Copy every line from the records below that holds the word "window".

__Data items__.
○ ○ ○ ○
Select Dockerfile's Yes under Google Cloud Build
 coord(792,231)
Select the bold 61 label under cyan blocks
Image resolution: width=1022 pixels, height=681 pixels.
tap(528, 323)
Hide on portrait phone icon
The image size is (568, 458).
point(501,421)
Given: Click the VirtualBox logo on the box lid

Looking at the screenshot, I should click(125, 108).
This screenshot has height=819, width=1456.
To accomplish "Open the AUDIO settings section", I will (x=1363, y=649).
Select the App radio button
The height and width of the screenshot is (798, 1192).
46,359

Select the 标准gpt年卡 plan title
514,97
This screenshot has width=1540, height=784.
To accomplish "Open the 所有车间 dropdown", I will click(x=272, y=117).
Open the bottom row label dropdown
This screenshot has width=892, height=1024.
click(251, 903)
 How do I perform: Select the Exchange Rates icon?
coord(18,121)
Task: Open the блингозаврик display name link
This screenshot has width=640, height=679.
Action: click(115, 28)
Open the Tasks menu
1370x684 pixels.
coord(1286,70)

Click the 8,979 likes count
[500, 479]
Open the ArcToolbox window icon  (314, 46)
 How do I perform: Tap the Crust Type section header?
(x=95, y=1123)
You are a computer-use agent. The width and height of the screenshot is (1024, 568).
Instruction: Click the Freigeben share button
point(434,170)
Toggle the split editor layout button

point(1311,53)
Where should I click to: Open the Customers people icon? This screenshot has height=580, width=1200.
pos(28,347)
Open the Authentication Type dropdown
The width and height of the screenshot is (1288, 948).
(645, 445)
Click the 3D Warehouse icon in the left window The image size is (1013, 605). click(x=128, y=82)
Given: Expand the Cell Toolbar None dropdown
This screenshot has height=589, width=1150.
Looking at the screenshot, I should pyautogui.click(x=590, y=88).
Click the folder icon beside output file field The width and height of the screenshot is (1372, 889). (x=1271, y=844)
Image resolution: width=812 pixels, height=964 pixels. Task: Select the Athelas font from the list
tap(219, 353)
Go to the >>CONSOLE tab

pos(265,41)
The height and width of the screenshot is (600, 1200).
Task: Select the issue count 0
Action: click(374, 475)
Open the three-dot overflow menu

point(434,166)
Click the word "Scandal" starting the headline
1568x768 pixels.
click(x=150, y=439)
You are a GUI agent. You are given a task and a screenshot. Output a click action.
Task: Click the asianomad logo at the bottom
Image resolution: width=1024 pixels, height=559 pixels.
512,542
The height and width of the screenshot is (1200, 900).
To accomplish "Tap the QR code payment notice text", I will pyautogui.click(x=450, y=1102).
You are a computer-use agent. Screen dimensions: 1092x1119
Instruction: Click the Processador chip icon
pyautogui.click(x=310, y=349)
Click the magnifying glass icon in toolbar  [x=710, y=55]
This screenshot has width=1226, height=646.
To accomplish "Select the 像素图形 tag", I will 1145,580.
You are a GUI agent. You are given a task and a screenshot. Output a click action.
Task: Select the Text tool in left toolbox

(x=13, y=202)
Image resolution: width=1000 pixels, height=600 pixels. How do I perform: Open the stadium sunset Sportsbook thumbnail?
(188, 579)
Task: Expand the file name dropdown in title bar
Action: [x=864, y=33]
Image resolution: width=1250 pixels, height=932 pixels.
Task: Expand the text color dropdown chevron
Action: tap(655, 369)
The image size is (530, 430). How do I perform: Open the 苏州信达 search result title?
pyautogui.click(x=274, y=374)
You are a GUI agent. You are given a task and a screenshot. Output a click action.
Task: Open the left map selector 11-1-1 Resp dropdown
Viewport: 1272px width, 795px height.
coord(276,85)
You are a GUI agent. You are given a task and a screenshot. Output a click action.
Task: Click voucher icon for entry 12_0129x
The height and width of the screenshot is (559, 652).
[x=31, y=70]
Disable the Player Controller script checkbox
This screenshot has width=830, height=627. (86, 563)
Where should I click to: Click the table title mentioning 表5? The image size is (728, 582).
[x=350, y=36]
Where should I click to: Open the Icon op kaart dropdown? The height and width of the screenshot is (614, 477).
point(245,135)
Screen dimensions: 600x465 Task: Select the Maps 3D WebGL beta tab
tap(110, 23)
○ ○ ○ ○
__Exercise response__.
Open the ArcToolbox window icon  (314, 46)
Click the 3D Warehouse icon in the left window The image size is (1013, 605). click(x=128, y=82)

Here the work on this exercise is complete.